MATERIAL FOR THE TASK:
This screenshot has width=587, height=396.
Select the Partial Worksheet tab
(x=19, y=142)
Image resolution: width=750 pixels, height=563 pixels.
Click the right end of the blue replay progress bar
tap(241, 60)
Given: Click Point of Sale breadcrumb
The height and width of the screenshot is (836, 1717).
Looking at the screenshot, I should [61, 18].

--

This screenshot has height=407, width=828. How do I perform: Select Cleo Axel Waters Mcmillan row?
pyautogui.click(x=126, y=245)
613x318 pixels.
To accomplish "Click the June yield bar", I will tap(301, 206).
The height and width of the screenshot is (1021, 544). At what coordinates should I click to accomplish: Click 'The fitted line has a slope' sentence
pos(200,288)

YOUR GOAL: Reproduce the items starting at the line containing "This screenshot has width=587, height=396." and ending at the line containing "Looking at the screenshot, I should [61, 18].", substituting "Press" for "Click" and changing nothing else.

THE REPLY:
This screenshot has width=587, height=396.
Select the Partial Worksheet tab
(x=19, y=142)
Image resolution: width=750 pixels, height=563 pixels.
Press the right end of the blue replay progress bar
tap(241, 60)
Given: Press Point of Sale breadcrumb
The height and width of the screenshot is (836, 1717).
Looking at the screenshot, I should [61, 18].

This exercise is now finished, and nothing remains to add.